In all these areas, we believe AI’s success will be measured by its ability to produce better healthcare outcomes. For example, UnitedHealth Group says AI can help reduce the time taken to turn data into insights, enabling employers and insurers to better understand all the factors impacting a person’s health. When implemented strategically, this can lead to better healthcare decision-making, and lower costs for healthcare businesses.
Companies like Veeva Systems, based in the US, and Icon, based in Ireland, are already helping to introduce AI in commercial tools, with more advancements expected on the clinical side as well. Intuitive Surgical, which manufactures robotic surgical systems, collects data from millions of procedures to help address anomalies and complications. Google and Northwestern Medicine are working on an AI model that may be capable of detecting lung cancer earlier than current diagnostic tools, increasing the chances of effective treatment.

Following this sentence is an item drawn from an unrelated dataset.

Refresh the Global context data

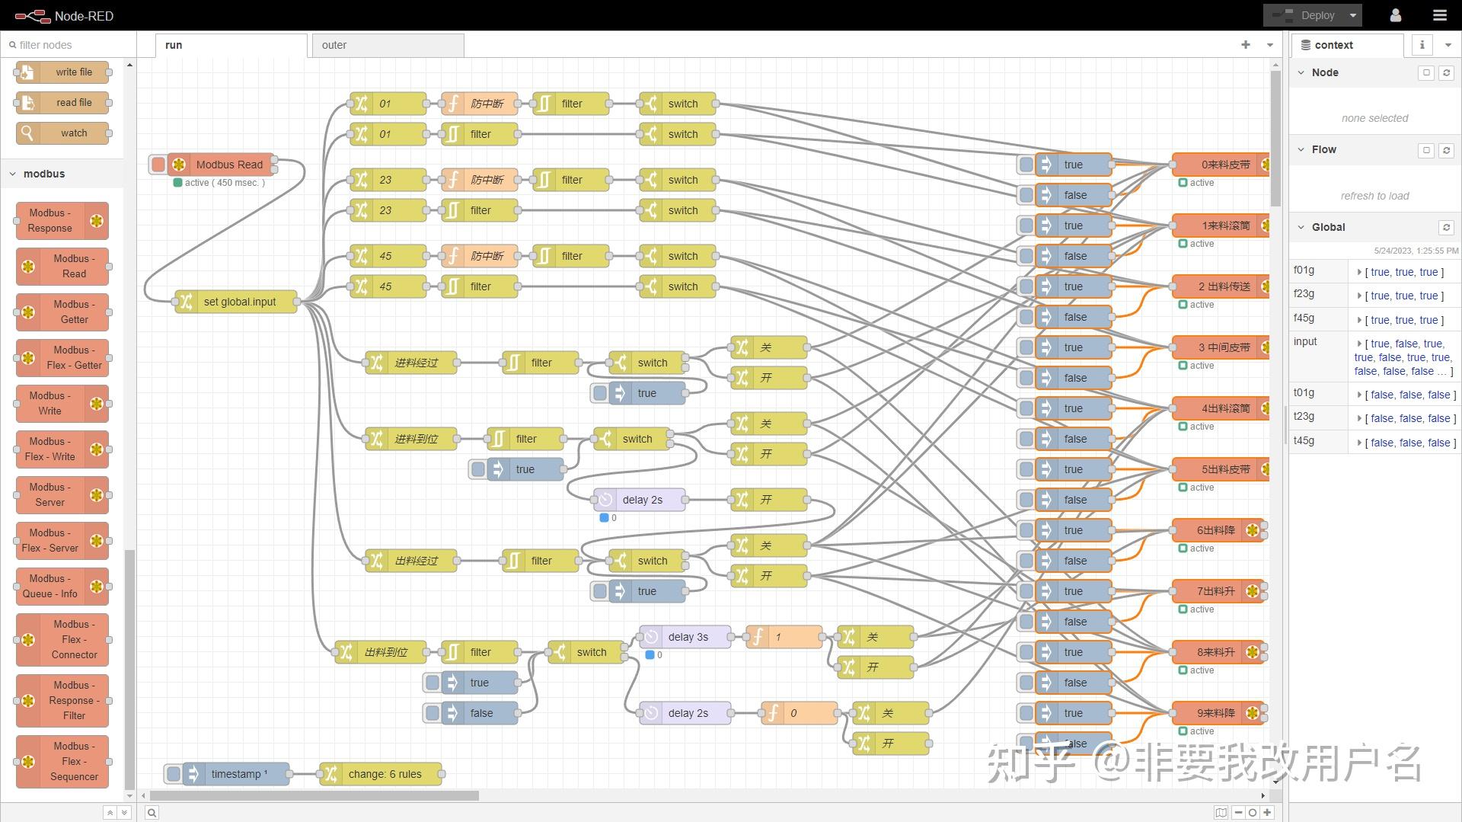pos(1446,227)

How Can Investors Evaluate AI in Healthcare?
Companies that put cash to work by investing in innovation are signaling efforts to secure consistent long-term profitability. But investors shouldn’t try to predict which AI initiatives will be transformative. We believe investors in healthcare companies must always stay focused on business—not science. Just as we apply this principle to drug development, which is notoriously difficult to predict, we don’t think investors have any advantage in forecasting how AI technology will shape the future of healthcare.
The history of disruptive technology is littered with failure. When the dot-com boom dazzled investors, countless early darlings died on the vine. Yet the technology itself eventually transformed the world we live in beyond recognition and spawned many new profitable industries and businesses.

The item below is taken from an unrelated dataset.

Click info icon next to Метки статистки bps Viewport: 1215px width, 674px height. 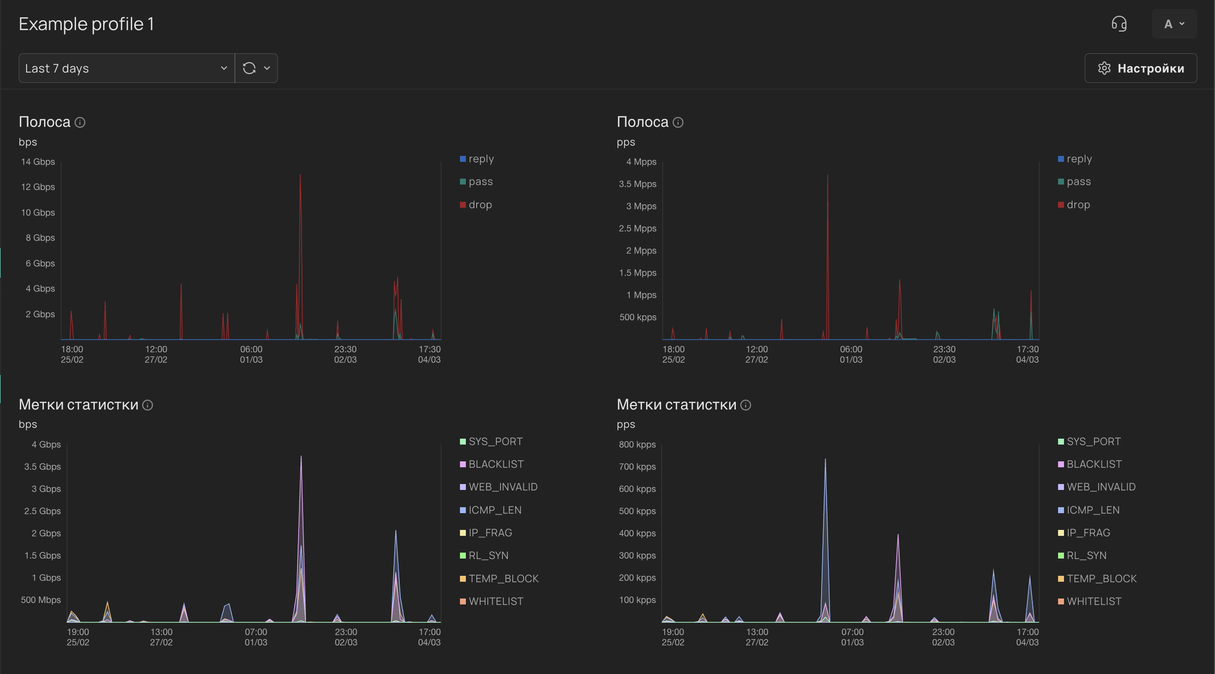[148, 405]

Similarly, the AI revolution will take time, and will progress in fits and starts. But technological wizardry doesn’t equal business success. In fact, if a successful AI application becomes commoditized, it could even reduce profitability. When a healthcare company unveils a shiny new robot, investors must ask: how will it make money? How long will it take to get to market? What’s your competitive strategy versus peers?
Keeping these questions front and center is crucial to navigating the AI craze. Investors in healthcare companies should always focus on durable businesses that reinvest above their cost of capital, in our view. If a company with these attributes also deliver on a promising AI plan, investors will benefit further. But if the AI initiative fails, investors will still have a profitable business as a cushion.